Shopping doa tablets para policiais militares em troca de segurança
Acordo entre PM e shopping garante regalias aos policiais
Um comunicado que começou a circular esta semana no shopping CasaPark, na Epia Sul, está causando discussão entre lojistas. O documento, assinado pelo superintendente do empreendimento, Iran Valença, explica o "relacionamento" entre o local e a Polícia Militar do DF, mais especificamente com o batalhão do Guará, que cuida da região.
"Conforme notório conhecimento dos efeitos negativos da insegurança para as pessoas e as empresas, tomamos a iniciativa de trazer para a intimidade do CasaPark a convivência com os policiais militares, a fim de que possamos manter a nossa eficiente segurança preventiva", diz um trecho do documento enviado aos lojistas e à diretoria.
No papel, o responsável pelo shopping informa duas medidas realizadas para ter a presença dos policiais por perto: doação de dez tablets para o 4º batalhão e desconto de 50% nos restaurantes do shopping para os PMs que estiverem fardados.
"Dar desconto em restaurantes eu acho tudo bem, mas precisa doar tablets? A gente já paga imposto o suficiente para ter segurança e não tem. Parece que estamos pagando de novo, por fora", comentou uma comerciante à reportagem, que preferiu não se identificar.
Iran Valença, o superintendente, cita inclusive o nome do tenente-coronel André Luiz, comandante do batalhão, com quem, segundo o comunicado, a administração do shopping estaria “mantendo um relacionamento institucional mais próximo e familiar”.

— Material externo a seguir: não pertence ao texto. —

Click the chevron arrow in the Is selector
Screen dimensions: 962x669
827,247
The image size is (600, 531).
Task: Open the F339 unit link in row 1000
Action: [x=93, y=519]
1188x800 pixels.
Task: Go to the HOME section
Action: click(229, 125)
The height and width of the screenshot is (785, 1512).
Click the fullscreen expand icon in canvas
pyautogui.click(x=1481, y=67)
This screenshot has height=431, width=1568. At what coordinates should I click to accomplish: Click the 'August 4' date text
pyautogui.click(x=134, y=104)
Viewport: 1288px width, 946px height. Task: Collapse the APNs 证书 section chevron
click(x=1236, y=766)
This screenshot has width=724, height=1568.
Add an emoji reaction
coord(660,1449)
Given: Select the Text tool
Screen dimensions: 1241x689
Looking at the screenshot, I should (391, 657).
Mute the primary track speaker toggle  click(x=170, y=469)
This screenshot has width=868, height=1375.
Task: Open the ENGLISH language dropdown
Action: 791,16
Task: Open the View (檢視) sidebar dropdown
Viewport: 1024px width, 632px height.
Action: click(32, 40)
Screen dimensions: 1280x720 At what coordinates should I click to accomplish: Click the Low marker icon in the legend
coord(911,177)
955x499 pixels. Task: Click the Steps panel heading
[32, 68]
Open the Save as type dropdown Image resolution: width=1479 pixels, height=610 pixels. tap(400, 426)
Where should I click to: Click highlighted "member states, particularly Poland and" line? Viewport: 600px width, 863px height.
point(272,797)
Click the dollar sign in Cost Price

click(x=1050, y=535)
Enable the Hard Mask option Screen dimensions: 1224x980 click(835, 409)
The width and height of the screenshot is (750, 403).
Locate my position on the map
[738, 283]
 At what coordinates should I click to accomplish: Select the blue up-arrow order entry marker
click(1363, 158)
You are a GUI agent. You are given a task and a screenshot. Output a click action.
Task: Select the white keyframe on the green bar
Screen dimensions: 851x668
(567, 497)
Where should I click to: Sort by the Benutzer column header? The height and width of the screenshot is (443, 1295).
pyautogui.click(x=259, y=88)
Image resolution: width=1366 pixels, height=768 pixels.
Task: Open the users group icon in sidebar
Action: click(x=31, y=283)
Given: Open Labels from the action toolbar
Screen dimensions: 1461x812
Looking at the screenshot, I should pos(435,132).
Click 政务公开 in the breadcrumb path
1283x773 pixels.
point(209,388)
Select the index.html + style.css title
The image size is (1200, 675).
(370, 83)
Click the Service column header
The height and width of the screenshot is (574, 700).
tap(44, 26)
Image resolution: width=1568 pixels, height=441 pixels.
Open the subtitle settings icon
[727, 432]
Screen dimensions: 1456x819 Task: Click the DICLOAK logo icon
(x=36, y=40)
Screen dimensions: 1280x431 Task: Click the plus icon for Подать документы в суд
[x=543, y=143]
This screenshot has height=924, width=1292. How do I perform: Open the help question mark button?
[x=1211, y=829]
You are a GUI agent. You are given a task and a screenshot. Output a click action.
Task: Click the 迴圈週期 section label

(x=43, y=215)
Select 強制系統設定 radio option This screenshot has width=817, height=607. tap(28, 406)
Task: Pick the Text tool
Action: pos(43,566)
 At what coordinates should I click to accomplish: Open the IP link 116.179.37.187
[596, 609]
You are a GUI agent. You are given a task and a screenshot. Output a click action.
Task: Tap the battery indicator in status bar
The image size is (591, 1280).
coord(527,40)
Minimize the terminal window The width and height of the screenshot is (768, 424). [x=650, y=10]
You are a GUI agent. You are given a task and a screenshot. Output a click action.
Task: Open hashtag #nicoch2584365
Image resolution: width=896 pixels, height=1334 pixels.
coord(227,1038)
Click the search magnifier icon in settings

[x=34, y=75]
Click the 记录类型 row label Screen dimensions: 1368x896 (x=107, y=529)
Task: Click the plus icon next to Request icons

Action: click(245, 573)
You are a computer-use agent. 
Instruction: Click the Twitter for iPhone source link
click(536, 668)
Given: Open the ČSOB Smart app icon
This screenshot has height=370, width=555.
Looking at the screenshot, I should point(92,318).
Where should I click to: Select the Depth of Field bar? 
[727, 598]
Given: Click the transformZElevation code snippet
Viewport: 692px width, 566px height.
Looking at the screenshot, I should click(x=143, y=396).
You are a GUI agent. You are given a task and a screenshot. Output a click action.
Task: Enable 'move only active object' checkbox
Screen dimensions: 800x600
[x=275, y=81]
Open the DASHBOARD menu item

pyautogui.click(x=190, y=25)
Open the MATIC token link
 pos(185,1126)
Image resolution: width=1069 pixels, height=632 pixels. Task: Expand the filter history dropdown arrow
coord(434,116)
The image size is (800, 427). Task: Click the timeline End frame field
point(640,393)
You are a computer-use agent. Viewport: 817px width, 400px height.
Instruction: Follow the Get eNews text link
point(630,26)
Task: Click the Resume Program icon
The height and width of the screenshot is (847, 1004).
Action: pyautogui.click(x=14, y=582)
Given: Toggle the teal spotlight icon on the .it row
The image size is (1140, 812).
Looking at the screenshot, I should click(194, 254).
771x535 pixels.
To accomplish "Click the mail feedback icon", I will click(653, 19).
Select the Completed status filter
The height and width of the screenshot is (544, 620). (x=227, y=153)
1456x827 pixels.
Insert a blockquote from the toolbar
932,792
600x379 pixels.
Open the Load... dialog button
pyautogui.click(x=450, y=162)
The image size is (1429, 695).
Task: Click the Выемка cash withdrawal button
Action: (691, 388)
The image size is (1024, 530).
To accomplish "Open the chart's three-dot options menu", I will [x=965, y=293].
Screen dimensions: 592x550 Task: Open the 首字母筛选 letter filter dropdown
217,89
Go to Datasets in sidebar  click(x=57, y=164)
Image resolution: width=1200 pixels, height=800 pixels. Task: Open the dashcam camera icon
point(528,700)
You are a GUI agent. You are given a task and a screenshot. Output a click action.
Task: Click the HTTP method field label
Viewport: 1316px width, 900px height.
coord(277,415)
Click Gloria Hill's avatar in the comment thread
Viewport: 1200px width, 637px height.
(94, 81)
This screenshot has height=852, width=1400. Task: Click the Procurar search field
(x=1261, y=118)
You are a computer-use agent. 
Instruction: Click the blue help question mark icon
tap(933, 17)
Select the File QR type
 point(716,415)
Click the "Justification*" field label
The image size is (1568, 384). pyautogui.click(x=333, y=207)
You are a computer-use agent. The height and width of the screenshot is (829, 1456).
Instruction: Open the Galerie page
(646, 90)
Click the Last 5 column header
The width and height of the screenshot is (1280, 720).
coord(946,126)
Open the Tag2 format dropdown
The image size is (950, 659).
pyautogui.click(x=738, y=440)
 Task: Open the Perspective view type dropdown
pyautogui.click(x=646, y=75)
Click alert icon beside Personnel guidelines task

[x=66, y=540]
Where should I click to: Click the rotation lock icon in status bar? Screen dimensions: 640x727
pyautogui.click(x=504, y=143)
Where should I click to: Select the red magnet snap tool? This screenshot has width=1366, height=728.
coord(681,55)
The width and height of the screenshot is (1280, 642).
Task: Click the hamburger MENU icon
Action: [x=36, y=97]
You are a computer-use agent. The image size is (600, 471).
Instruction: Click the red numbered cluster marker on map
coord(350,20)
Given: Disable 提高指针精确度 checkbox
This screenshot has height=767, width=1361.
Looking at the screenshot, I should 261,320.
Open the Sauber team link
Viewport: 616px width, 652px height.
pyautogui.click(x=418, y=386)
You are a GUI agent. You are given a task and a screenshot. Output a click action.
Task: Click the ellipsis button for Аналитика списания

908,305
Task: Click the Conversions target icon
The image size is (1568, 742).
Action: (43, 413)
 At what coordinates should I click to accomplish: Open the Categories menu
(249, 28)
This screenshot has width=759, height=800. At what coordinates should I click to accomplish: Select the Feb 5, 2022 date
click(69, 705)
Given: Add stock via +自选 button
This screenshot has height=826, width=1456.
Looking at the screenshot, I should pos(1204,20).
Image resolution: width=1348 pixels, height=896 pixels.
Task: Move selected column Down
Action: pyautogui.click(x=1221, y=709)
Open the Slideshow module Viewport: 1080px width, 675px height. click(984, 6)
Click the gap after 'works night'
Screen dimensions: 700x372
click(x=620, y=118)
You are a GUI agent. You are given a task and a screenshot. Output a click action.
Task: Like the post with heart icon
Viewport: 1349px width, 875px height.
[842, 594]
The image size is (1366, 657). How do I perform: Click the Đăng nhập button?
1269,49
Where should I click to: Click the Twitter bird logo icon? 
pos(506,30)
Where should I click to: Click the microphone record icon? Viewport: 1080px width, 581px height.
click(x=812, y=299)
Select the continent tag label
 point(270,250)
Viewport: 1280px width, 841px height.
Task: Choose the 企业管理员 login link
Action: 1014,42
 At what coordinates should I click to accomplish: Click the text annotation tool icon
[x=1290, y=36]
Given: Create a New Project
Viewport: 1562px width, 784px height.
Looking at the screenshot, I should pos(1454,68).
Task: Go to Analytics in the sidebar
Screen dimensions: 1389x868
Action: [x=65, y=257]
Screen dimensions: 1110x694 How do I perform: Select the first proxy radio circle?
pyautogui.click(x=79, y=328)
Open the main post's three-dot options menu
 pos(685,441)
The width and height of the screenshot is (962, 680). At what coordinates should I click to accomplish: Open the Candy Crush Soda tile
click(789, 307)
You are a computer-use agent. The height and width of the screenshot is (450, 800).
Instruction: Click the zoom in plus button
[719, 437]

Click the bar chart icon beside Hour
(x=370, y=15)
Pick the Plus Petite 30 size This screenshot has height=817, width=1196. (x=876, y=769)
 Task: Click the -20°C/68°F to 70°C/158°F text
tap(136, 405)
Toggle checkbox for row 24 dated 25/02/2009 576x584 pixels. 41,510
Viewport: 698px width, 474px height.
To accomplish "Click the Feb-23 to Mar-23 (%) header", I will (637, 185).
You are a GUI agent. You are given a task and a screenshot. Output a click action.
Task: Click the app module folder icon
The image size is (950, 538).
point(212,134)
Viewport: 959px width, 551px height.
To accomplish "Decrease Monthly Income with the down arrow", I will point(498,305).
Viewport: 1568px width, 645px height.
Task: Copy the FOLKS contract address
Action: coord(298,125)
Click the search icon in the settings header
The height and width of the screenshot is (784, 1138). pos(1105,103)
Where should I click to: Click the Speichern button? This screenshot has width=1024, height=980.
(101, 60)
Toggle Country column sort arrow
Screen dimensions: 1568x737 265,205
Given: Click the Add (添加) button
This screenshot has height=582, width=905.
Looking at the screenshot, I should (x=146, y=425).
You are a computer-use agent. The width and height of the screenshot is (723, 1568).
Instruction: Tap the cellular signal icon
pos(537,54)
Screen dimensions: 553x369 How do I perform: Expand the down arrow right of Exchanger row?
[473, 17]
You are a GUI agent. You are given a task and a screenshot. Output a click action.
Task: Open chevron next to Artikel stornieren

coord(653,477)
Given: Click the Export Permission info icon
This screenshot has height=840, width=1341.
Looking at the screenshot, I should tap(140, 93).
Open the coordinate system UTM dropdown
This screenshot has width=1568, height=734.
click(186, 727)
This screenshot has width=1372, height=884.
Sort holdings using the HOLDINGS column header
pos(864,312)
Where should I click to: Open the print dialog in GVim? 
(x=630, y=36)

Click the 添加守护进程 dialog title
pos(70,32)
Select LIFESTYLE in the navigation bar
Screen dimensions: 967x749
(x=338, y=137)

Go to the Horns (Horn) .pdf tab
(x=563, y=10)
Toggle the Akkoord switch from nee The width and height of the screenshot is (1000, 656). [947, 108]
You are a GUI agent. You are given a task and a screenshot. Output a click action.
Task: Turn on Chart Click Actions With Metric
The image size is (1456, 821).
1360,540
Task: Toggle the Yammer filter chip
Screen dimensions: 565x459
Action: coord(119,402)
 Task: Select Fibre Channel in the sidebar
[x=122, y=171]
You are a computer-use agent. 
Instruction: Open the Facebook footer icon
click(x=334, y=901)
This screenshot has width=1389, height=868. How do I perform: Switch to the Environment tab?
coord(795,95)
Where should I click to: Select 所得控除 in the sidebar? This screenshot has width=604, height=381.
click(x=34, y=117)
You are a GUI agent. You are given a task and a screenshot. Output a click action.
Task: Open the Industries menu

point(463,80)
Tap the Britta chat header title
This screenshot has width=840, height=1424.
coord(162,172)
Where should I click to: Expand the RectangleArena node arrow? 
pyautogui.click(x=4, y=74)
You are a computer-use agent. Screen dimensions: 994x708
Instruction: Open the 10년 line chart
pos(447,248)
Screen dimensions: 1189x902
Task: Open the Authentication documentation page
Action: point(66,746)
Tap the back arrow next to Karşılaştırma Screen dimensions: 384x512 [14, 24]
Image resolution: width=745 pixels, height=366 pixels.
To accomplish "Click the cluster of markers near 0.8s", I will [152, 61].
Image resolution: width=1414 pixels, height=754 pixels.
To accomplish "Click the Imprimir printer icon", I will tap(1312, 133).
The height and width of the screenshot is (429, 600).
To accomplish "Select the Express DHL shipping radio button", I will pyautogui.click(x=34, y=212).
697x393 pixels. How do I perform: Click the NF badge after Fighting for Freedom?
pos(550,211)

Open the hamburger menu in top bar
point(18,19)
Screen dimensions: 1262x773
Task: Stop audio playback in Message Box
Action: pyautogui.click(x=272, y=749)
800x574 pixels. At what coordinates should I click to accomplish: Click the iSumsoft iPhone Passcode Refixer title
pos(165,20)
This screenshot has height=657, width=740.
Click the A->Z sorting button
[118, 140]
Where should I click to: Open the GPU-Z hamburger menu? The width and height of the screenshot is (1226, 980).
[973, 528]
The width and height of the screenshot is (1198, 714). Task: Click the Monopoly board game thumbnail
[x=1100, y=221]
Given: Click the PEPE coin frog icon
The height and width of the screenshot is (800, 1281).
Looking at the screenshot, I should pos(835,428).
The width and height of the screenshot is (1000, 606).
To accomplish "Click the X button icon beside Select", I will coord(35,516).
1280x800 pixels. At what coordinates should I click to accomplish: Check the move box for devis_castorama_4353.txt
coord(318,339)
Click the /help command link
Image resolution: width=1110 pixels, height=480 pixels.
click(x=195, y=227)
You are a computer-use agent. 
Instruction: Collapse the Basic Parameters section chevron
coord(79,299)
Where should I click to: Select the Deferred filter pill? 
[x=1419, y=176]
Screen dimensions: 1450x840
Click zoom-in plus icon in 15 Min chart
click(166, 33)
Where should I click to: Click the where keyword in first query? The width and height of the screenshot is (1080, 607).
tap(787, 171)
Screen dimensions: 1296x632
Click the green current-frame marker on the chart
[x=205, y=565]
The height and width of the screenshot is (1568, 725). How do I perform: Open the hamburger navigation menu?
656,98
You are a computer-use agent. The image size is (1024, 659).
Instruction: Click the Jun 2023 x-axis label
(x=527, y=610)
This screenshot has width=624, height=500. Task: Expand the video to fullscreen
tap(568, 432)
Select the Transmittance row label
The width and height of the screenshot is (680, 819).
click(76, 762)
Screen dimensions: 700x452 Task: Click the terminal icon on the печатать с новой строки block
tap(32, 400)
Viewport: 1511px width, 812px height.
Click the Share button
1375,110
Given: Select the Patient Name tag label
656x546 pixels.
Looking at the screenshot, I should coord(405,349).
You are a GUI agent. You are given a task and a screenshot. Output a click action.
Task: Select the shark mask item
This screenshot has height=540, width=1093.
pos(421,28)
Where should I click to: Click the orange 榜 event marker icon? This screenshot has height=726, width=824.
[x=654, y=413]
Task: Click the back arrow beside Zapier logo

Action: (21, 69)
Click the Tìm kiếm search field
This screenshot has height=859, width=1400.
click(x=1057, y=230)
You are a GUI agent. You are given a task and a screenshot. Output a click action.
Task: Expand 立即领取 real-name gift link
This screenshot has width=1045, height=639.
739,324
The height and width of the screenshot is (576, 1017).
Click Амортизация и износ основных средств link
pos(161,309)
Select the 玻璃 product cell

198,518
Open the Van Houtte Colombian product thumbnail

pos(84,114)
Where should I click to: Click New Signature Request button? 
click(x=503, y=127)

Questionado sobre os presentes e a falta de segurança na região, o Comando da Polícia Militar do DF informou que 'a princípio não existe nenhuma irregularidade nas doações dos tablets. No entanto, o setor jurídico da PMDF irá analisar o amparo legal e as informações serão repassadas o mais breve possível'. A Direção do CasaPark preferiu não se pronunciar sobre os presentes.
Segurança privatizada
Para o delegado da Polícia Federal Jorge Pontes, ex-diretor da Interpol e atualmente consultor em segurança pública, essa situação é ‘uma forma de privatizar a segurança às custas do contribuinte’. “O shopping entra com um tablet e atrai o policial que é mantido por todos nós. Até aí parece que não há muito problema. Mas e quanto aos estabelecimentos que não doarem nada, receberão a mesma atenção? Quando você remunera desta forma o policial, você pode estar provocando um deslocamento da atenção da polícia. O foco no shopping acaba ocorrendo em razão de um tablet, e não em razão da utilidade pública ou de alguma mancha criminal que autorize esse foco”, avaliou.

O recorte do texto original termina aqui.